## WHAT TO DO
The required output consists solely of the lines from the line containing "Why the Projects" through the end of the records, copied exactly.

RAW DATA START

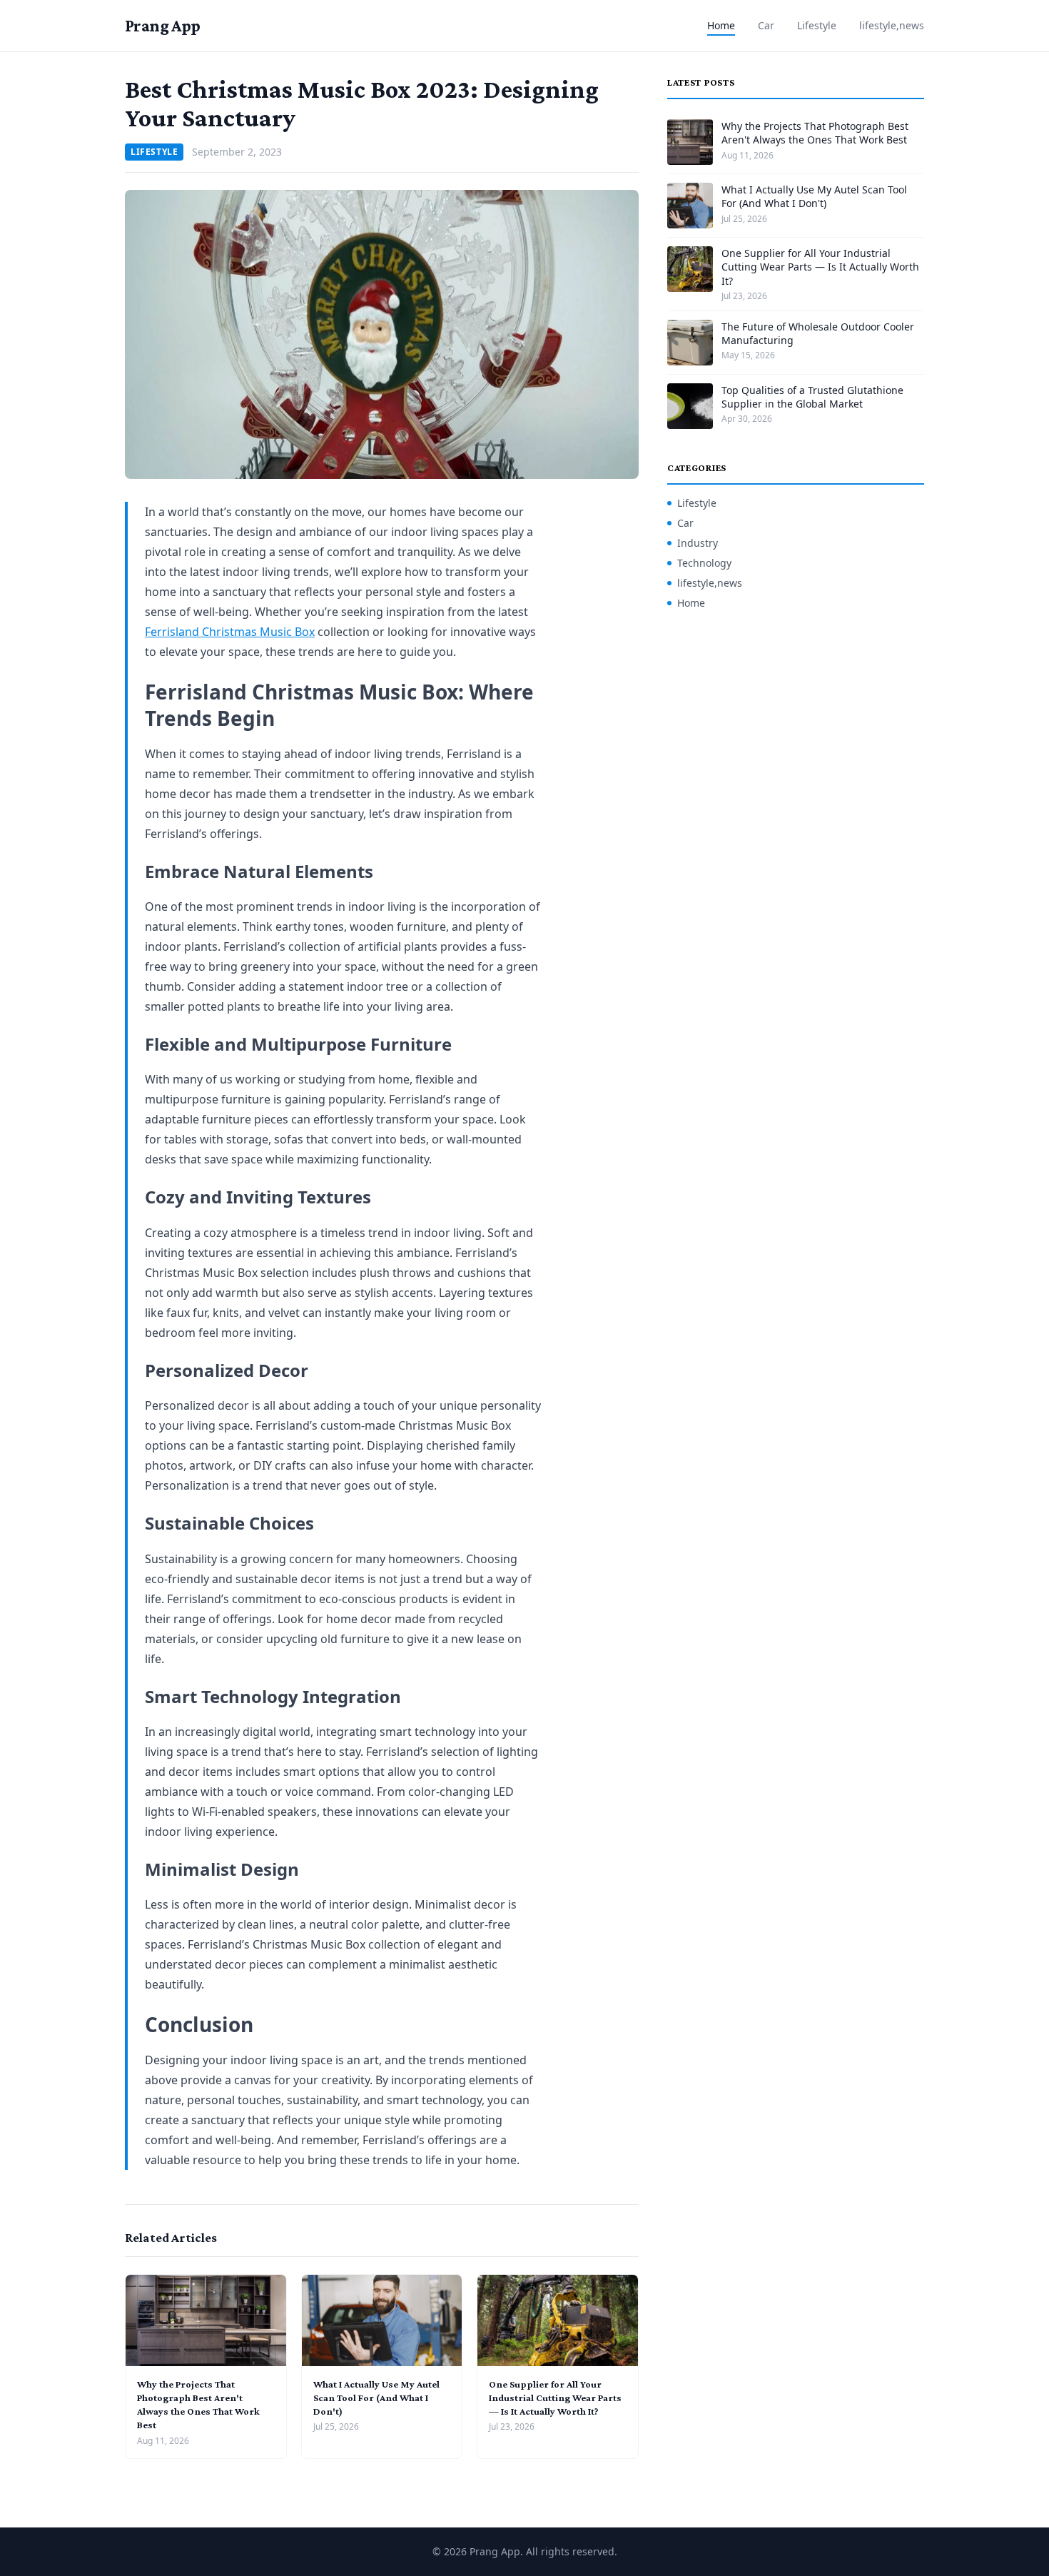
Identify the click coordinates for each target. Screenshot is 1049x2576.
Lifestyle (816, 25)
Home (721, 25)
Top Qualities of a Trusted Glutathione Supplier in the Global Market (812, 396)
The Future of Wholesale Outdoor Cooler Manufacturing (817, 333)
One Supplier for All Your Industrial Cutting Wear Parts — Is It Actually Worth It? (555, 2398)
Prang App (163, 25)
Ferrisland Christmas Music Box (230, 632)
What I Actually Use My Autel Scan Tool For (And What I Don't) (376, 2398)
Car (766, 25)
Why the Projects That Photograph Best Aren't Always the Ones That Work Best (814, 132)
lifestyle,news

RAW DATA END

## ANSWER FOR THE TASK
Why the Projects That Photograph Best Aren't Always the Ones That Work Best (814, 132)
lifestyle,news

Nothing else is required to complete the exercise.